━━ 読解用抜粋 ━━

自分が歩んできた道を、面白おかしく、子供達に胸を張って語れる大人を増やしたい
目次
目立たなかった幼少期
本田:畑さんは、どんな幼少期を過ごされたんですか。
畑:両親ともに公務員(郵便局員)の家庭で育ちました。小さい頃は身体が弱く、よく風邪をひいて、保育園や学校を休んでいました。とにかく運動神経が悪くて、運動会が大嫌いでしたね(笑)それに、面白いことが言えるわけでもないし、クラスでも目立たないタイプでした。
ただ、勉強は嫌いじゃなかったのと、母親の薦めもあり、中学に入る時に受験をして、中学・高校は、都内にある中高一貫の男子校に通いました。中高時代は、テニス部に入ったり、バトミントン部に入ったり、高校に入ってからはバンドをやったりしてましたが、高校3年に上がった頃からは、バンドもやめて、1年間、ひたすら受験勉強だけをやっていた記憶があります。
その後、無事国立大学に入りました。大学に入ってからは、皆と同じようにサークルに入ったり、居酒屋でバイトしたり、何というか、「ごく普通の」学生時代だったと思います。
就活で挫折。何もない自分への無力感
本田:そんな「ごく普通の」畑さんにとってのターニングポイントはいつですか。
畑:僕にとって、最初の大きなターニングポイントが、「就職活動」でした。
当時、僕はテニスサークルに所属していたのですが、それまで毎週のように一緒にテニスしたり、お酒を飲んだくれたりしていた仲間が、ある時急に、就職活動が始まるにつれて、「おれは銀行に行きたい」とか、「おれは広告業界に行きたい」とか言い始めるんですよね。でも、当時僕にはその意味がよくわからなかった。「え、みんなどこからそんな感情が湧いてくるの?」と。

━━━
━━ 提供情報 ━━

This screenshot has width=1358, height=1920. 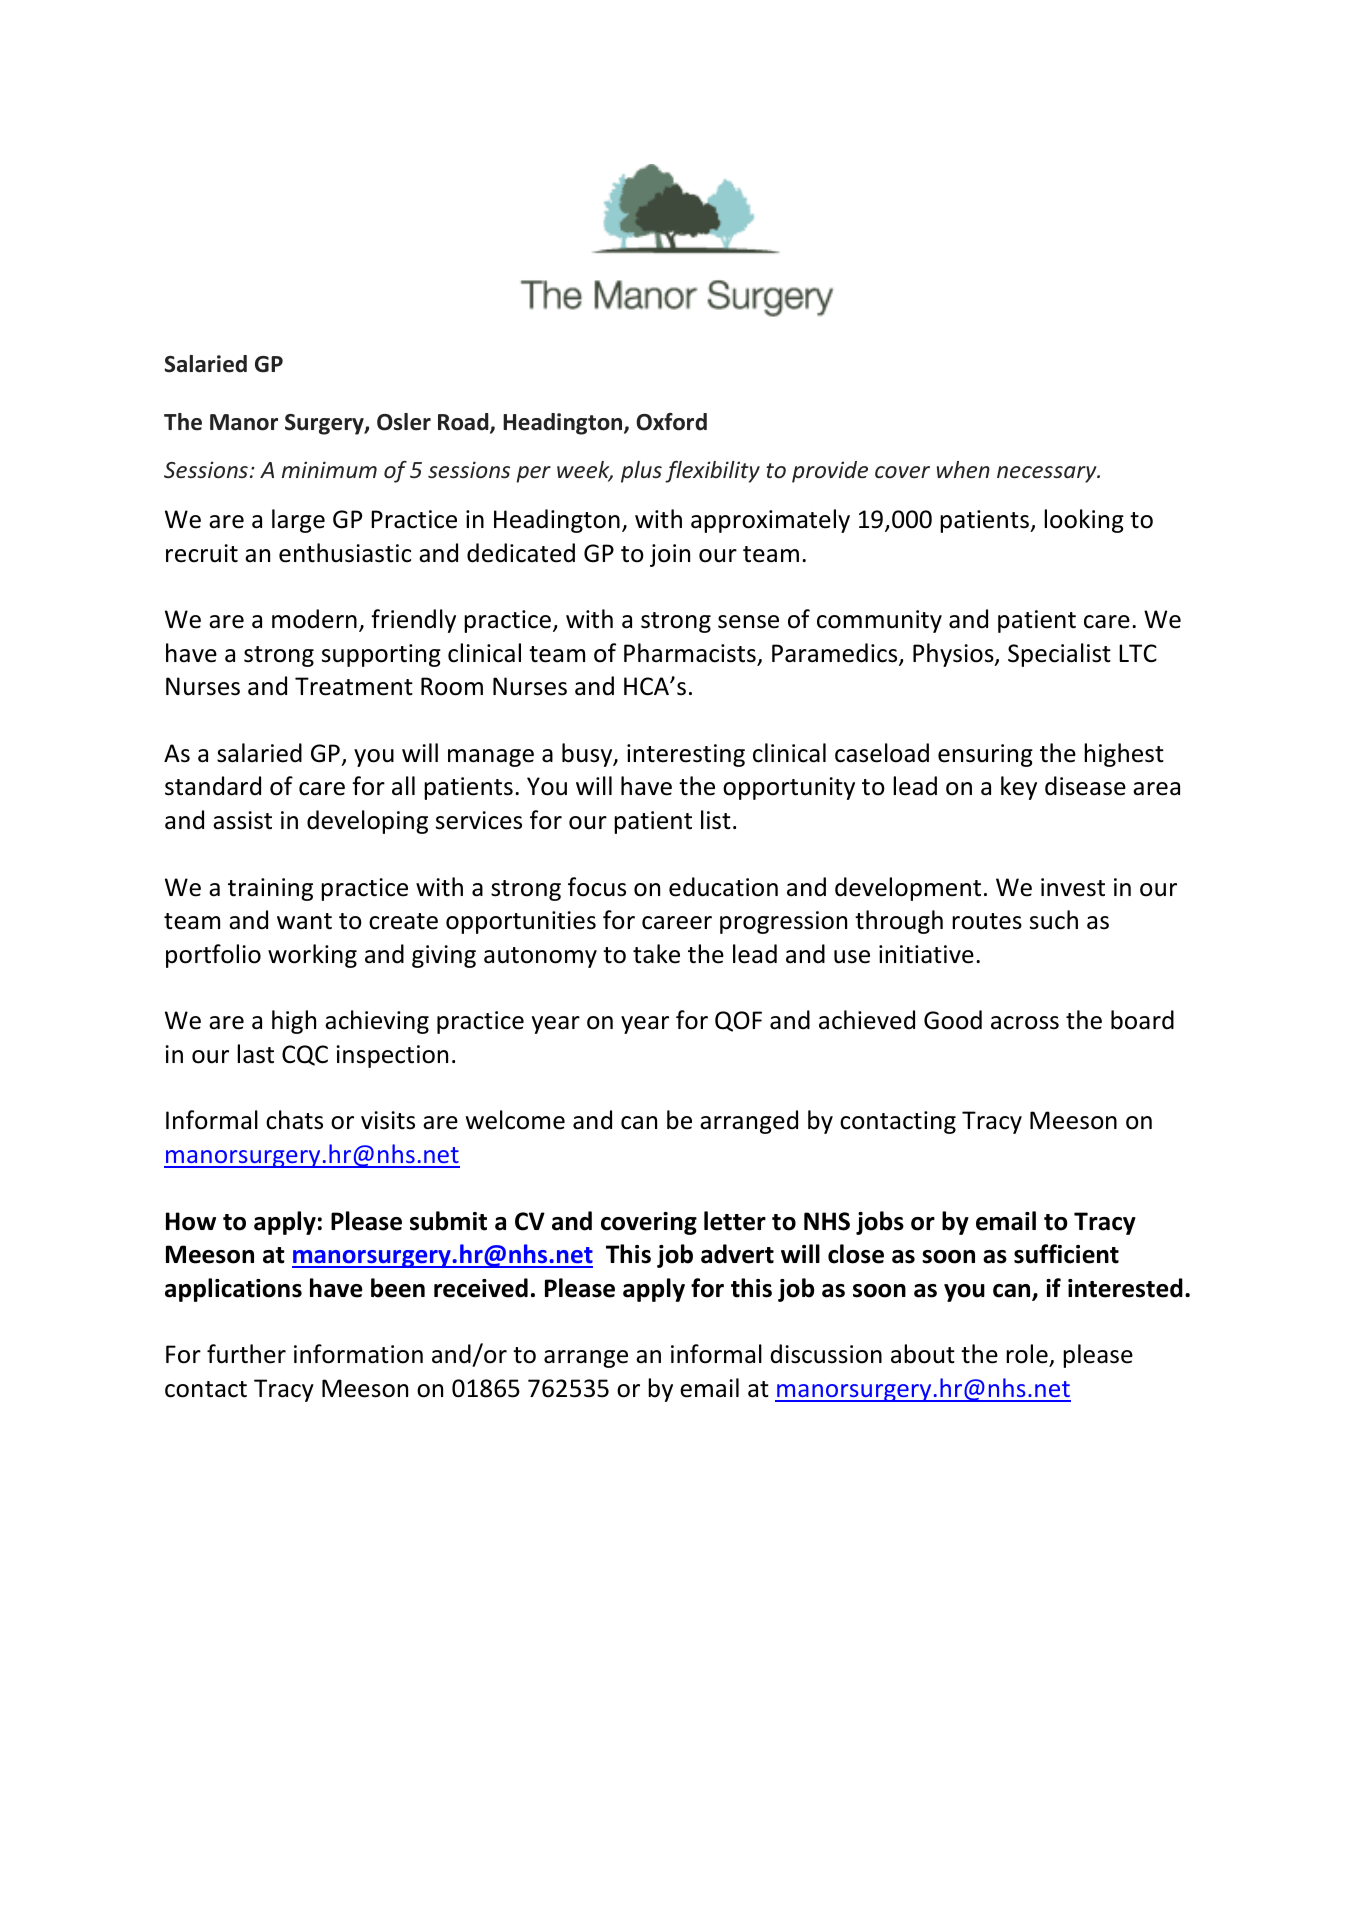 I want to click on CQC, so click(x=305, y=1055).
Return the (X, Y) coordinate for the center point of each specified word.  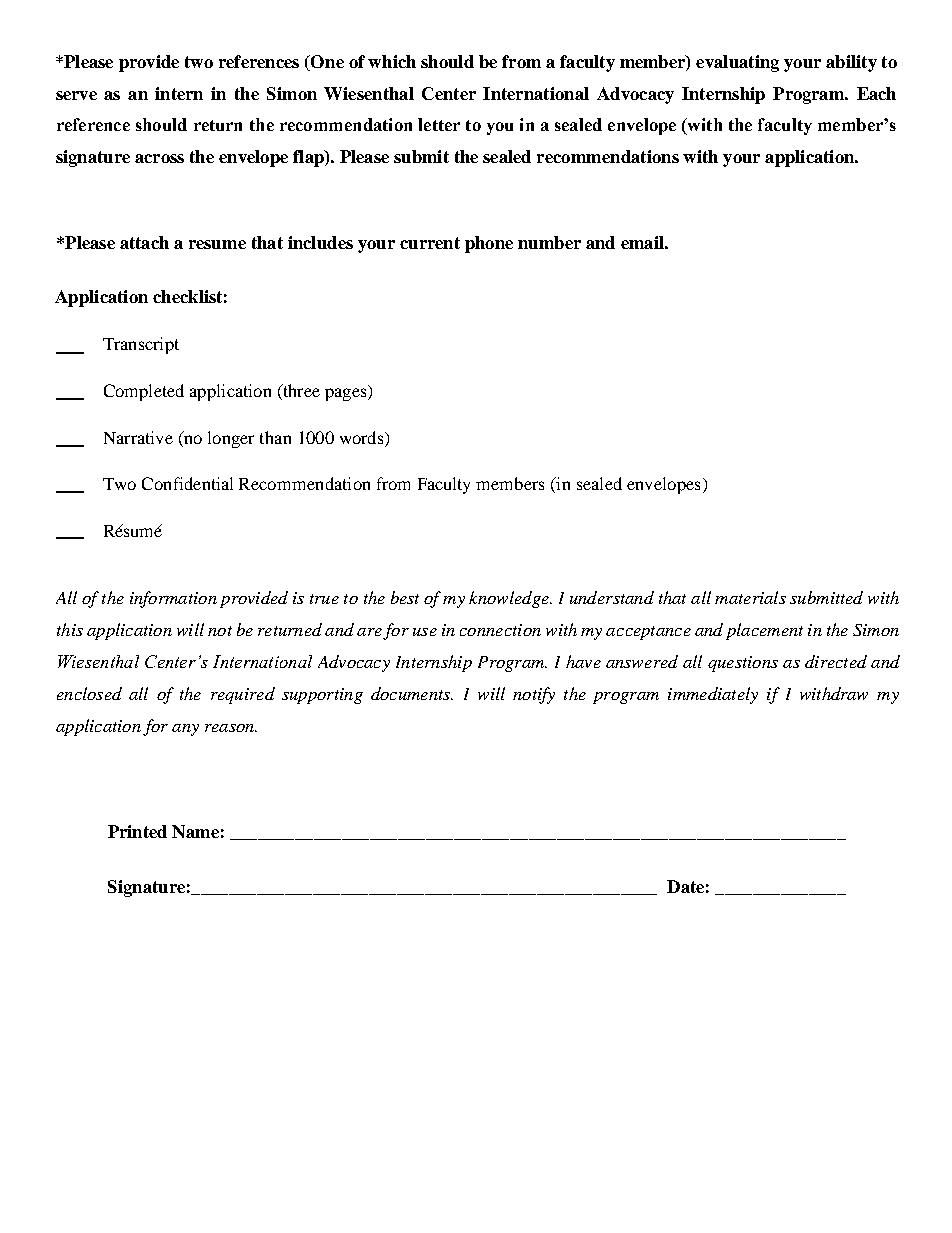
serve (76, 95)
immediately (713, 695)
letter (439, 124)
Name (195, 831)
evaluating (737, 63)
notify (534, 695)
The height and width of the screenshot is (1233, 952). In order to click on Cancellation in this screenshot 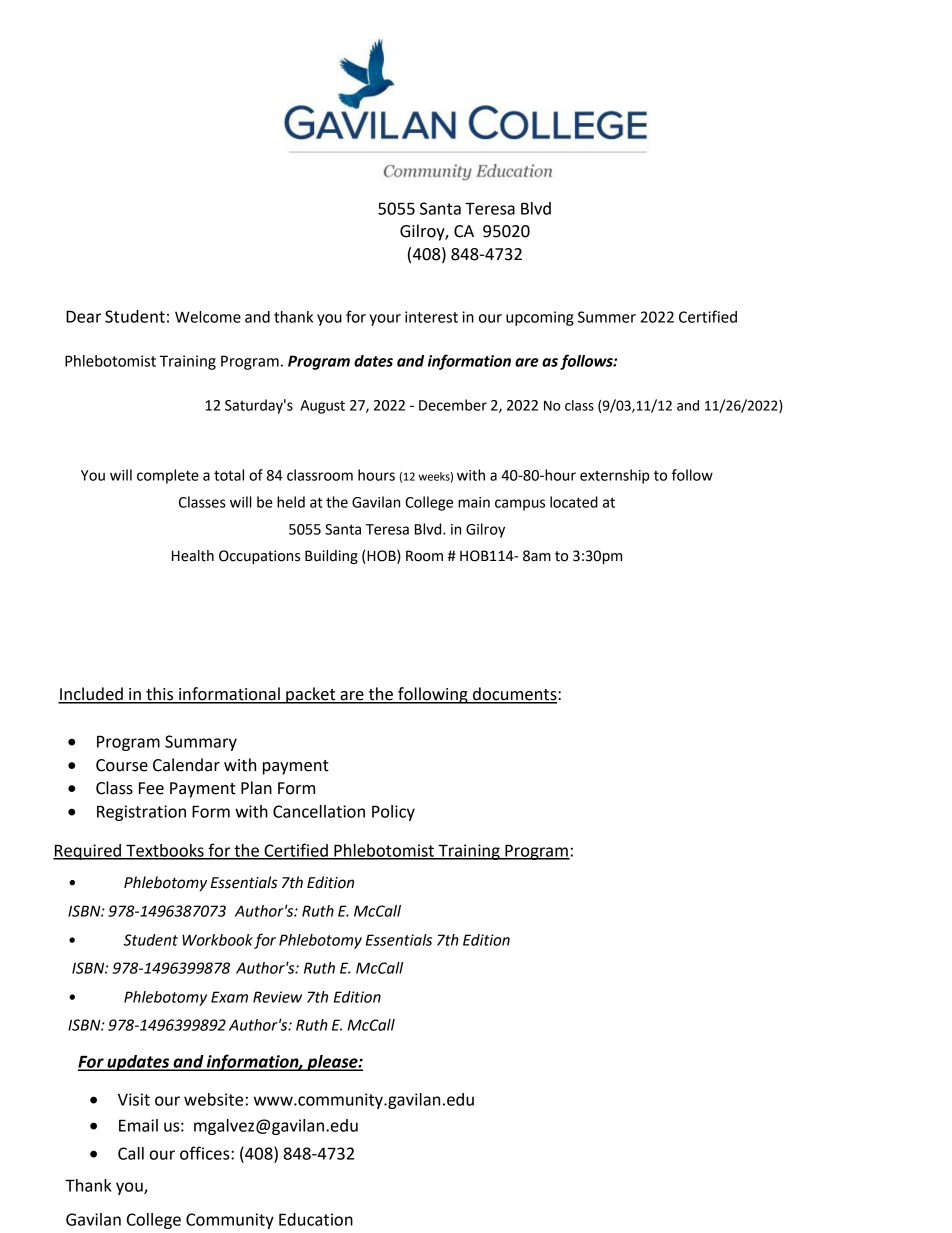, I will do `click(319, 811)`.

━━━

### 短い演習
畑さんへのインタビュー記事の続きを、最後の文のすぐ後から書いてください。

### 出力結果
そこで、一生懸命、「自己分析」というやつをやりました。でも、どんなに自己分析をしても、どんなに過去を振り返っても、自分の中から何も出てこないんです。皆みたいに、「将来こうなりたい」とか、「こんな業界に行きたい」とか、そういう気持ちが何も湧いてこない。ましてや、強みとか頑張ってきたことと言われても、自信を持って言えるようなものは何もない。
自己分析をすればするほど泥沼にはまりましたね。20年間を振り返っても何も出てこない自分に愕然としました。「自分は、20年間、何をしてたんだっけ。」と。
何歳になっても「仕事が楽しい!」と言える自分でありたい
本田:たしかに「何がしたいのかわからない」「自分の強みがわからない」って悩んでいる人は、就活生に限らず、大人でもたくさんいる気がしますよね。そんな中で、どうやって、そのモヤモヤを払拭していくんですか。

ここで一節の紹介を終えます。